St. Mary Euphrasia
(1796-1868)
After the anti-religious French Revolution was over, a host of religious orders of men and women sprang up in France. Some of these orders were revivals; others were brand-new institutes.
Sister Mary Euphrasia Pelletier was one of the leaders in this spiritual movement. She founded the Sisters of Our Lady of Charity of the Good Shepherd, a community internationally known today for its correctional work with young women.
Rose Virginia Pelletier was a member of a Catholic family of LaVendee, a province in western France that had valiantly but ineffectively withstood the paganizing forces of the French Revolution. As a matter of fact, Rose’s family had even taken flight to an island off the French Atlantic coast during the later years of the Revolutionary government.

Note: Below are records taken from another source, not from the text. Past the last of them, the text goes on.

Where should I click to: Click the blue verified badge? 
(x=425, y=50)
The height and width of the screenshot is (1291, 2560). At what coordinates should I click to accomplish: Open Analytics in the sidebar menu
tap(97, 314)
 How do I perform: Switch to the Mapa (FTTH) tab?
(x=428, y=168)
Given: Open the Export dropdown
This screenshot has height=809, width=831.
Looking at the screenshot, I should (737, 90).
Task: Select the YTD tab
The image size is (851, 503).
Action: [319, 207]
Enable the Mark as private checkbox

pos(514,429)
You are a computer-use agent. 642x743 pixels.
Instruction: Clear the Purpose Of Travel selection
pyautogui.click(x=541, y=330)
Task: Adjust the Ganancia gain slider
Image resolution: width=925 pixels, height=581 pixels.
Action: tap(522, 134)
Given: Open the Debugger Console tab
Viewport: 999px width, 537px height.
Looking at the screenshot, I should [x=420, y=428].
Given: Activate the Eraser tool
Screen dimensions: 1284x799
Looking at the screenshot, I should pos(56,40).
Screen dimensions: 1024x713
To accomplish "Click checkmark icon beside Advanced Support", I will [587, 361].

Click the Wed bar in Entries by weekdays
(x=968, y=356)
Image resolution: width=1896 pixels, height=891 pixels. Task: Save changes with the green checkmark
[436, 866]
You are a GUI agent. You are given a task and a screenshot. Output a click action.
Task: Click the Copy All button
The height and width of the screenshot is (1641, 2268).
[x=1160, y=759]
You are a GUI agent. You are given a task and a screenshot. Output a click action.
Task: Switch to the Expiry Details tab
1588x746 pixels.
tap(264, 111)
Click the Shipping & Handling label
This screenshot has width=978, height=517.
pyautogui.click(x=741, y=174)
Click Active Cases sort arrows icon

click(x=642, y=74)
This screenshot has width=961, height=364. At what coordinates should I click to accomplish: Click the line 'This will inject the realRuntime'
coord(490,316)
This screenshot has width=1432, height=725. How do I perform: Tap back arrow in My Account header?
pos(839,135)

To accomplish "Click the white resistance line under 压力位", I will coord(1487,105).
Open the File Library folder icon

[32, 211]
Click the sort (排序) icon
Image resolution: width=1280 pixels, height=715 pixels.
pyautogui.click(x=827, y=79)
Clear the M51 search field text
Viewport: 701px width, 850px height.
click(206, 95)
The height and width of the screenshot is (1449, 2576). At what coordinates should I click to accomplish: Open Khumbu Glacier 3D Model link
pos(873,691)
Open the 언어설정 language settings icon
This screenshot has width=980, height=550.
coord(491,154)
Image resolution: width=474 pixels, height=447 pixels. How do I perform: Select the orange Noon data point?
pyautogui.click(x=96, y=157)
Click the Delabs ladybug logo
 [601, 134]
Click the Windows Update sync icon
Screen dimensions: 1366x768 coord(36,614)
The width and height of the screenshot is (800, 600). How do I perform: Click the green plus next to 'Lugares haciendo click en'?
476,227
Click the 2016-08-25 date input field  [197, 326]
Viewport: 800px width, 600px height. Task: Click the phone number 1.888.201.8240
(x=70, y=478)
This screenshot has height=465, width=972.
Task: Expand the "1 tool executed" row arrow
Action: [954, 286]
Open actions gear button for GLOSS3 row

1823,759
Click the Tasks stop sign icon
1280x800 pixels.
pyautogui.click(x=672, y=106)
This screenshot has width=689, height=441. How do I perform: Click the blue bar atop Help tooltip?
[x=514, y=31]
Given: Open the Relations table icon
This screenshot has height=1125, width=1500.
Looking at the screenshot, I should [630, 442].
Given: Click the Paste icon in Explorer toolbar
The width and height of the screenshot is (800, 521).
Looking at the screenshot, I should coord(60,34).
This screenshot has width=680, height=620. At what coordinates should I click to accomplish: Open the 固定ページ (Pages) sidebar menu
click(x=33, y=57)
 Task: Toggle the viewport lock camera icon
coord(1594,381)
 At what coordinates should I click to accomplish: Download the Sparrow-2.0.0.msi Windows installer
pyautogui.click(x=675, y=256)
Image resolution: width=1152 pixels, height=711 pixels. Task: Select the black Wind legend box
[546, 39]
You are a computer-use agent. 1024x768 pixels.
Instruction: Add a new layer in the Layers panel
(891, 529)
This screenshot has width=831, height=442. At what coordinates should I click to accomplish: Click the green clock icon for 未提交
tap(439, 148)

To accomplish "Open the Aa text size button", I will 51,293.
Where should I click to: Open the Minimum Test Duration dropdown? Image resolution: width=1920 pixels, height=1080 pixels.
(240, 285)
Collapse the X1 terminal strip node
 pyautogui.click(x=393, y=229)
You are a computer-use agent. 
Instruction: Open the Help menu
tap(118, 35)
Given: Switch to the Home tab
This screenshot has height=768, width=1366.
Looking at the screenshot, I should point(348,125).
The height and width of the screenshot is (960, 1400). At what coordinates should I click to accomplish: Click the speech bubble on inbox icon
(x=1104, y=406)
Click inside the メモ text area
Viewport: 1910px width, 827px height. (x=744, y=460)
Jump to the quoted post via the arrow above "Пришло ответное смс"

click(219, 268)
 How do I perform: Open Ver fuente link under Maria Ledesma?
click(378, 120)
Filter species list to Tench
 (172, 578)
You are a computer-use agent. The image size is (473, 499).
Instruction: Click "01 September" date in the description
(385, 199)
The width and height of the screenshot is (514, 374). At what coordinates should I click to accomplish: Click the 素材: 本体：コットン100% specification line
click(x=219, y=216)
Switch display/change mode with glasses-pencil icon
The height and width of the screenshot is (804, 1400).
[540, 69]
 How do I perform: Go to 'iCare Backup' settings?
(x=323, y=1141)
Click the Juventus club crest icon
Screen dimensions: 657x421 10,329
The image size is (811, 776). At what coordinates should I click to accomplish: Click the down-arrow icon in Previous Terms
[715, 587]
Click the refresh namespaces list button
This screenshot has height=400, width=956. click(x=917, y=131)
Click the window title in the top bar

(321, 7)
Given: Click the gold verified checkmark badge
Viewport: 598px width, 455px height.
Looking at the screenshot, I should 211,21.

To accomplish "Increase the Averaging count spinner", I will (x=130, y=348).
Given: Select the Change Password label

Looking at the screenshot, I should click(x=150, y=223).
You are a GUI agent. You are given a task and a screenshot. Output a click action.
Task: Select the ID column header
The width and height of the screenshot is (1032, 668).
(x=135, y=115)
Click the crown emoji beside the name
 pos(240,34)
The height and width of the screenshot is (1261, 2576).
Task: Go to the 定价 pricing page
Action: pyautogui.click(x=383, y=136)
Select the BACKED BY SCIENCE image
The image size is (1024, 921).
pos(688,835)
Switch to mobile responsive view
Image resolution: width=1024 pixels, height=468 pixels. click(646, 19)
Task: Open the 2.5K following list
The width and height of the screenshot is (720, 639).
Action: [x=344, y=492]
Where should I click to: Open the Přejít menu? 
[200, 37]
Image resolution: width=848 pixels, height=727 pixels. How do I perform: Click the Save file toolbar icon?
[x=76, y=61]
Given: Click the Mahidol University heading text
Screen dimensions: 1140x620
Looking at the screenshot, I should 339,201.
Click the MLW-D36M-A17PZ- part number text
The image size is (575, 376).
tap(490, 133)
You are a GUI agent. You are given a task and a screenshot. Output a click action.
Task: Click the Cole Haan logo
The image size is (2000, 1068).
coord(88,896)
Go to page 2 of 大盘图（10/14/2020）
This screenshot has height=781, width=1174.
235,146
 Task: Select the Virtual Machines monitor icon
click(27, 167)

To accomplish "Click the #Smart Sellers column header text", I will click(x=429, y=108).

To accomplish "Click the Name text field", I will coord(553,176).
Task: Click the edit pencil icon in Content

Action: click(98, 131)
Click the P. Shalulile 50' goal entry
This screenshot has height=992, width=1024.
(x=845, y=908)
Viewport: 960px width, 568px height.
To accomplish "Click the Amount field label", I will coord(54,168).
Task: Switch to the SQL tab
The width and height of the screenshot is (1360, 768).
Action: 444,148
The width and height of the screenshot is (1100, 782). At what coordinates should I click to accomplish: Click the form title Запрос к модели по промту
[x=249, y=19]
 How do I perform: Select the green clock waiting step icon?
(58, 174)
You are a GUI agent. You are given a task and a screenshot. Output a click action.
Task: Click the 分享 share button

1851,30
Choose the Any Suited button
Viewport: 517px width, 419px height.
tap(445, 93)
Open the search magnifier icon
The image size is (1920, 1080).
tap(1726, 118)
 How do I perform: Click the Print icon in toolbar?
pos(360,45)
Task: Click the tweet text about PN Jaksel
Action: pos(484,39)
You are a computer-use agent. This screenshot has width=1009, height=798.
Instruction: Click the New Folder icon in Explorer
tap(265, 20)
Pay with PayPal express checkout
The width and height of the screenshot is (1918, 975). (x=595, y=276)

When peace was re-established, young Rose was sent to Tours, France, for her education. There she first encountered the Religious of Our Lady of Charity of the Refuge. St. John Eudes had established this order of nuns in 1641 particularly to rescue endangered young women. Attracted by the aims of the “Refugee” community, Rose Virginia joined it, receiving the religious name Maria of St. Euphrasia. Eleven years later, although only 29, she was elected superior of the convent.
In 1829, Mother Euphrasia was persuaded to take charge of a similar convent at Angers. The Angers convent soon promised to blossom into an extensive religious movement. She saw that it would be better for any daughter convents to be governed by one superior. (Thus far, the convents founded in the tradition of St. John Eudes were all independent of each other, and subject to the local bishop.) In 1835, the pope approved the proposal for centralization proposed by Mother Pelletier. Experience quickly proved the wisdom of this central governance. During her term as superior general, 110 foundations were initiated, several of them in the United States. Today the community counts over 600 convents and over 7,000 nuns throughout the world.
The scope of the order’s work is to guide young women; and the sisters’ basic principle is the worth of the individual person. They keep up to date in the scientific and psychological aspects of this apostolate. To the regular three vows of poverty, charity, and obedience, they add a fourth: ever to seek the salvation of souls.
One very interesting aspect of Mother Euphrasia’s planning was the establishment of the Sisters Magdalens. This is a contemplative group officially affiliated since 1950 with the Good Shepherd sisterhood. Its membership was drawn originally from young women who had reformed their wayward lives and chosen to spend the rest of their years making reparation. In 1964, they were renamed “Contemplatives of the Cross.”
The success of St. Mary Euphrasia was purchased at a high cost. Because of her advocacy of centralization, she was accused by many of being greedy for power. These attacks she bore with heroic patience. “Having brought to birth all our young sisters in the Cross,” she once observed, “I love them more than life itself. And the root of that love is in God and in the knowledge of my own unworthiness.”
Like the work of Mother Teresa of Calcutta among the “poorest of the poor,” the project of Mother Euphrasia was quickly hailed as fulfilling a definite current need. Mother Mary Euphrasia was beatified in 1933 and canonized in 1940.